━━━ THE DATA ━━━

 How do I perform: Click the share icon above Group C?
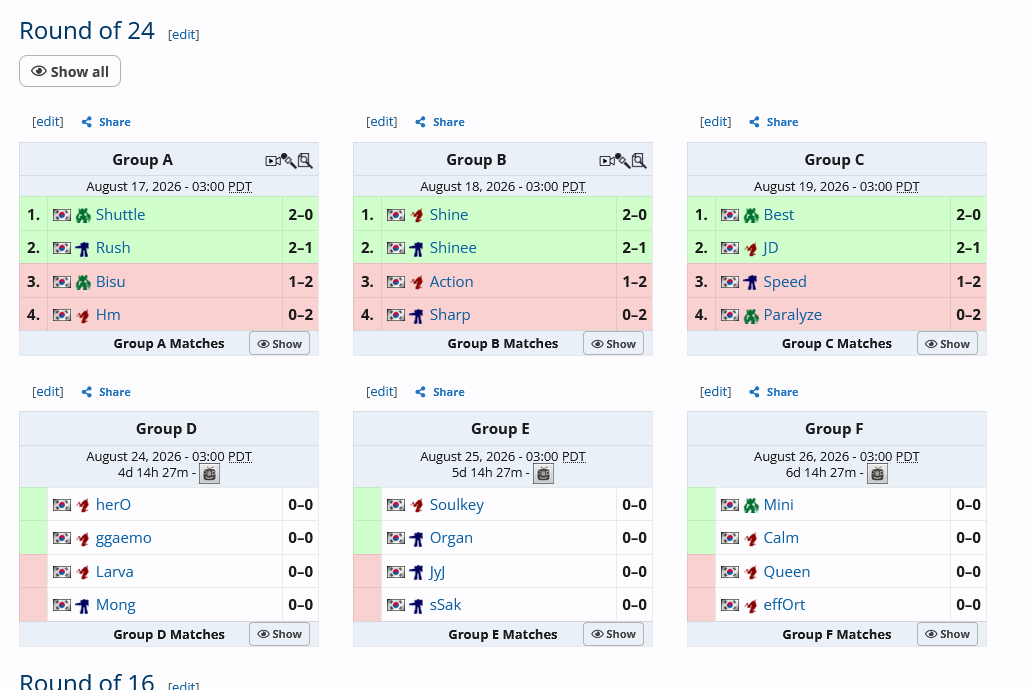pyautogui.click(x=754, y=122)
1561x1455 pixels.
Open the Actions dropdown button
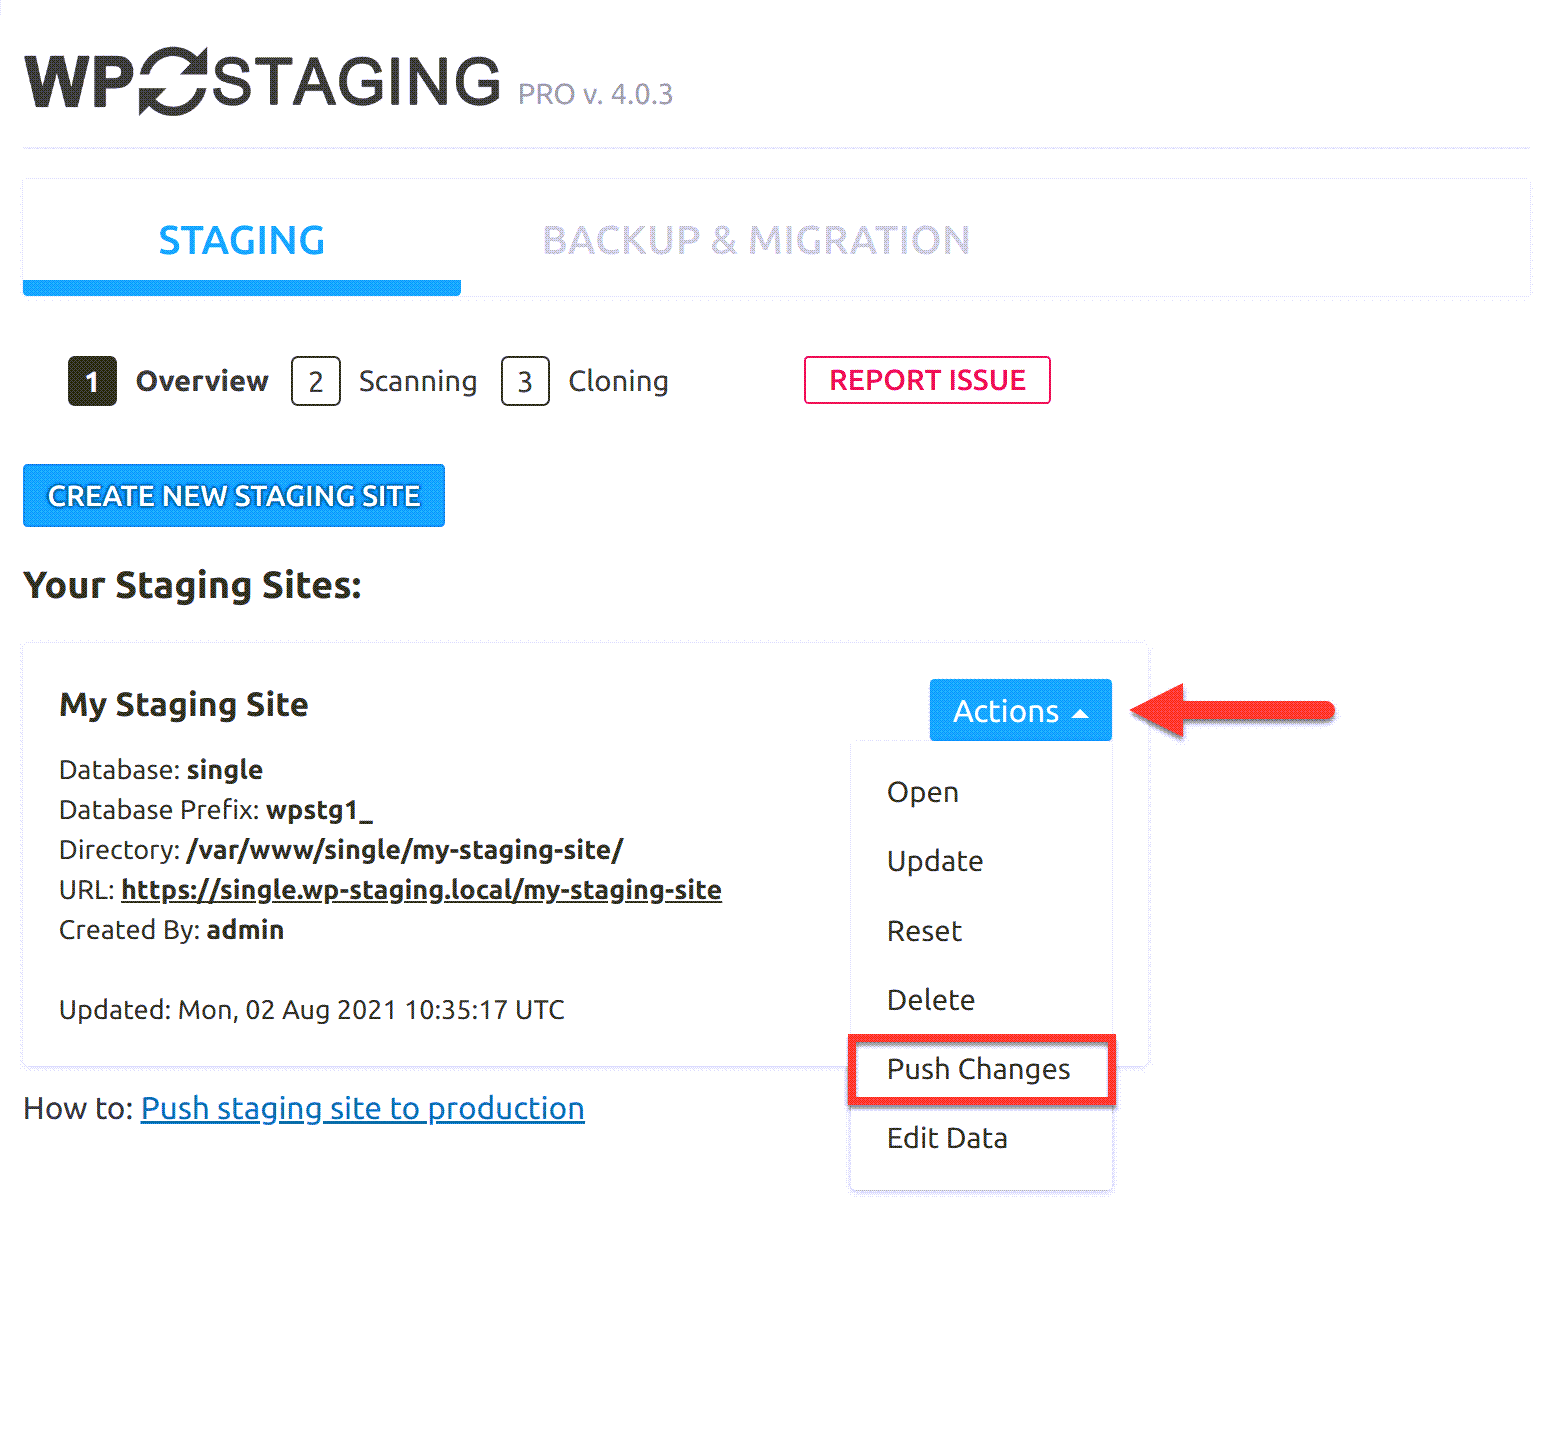[x=1019, y=710]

━━━

TASK STATEMENT — Reproduce every line of the material with "share icon" swapped for "print icon" and nothing else altered, leaving out the pictures.

EXPECTED ANSWER —
 How do I perform: Click the print icon above Group C?
pyautogui.click(x=754, y=122)
1561x1455 pixels.
Open the Actions dropdown button
[x=1019, y=710]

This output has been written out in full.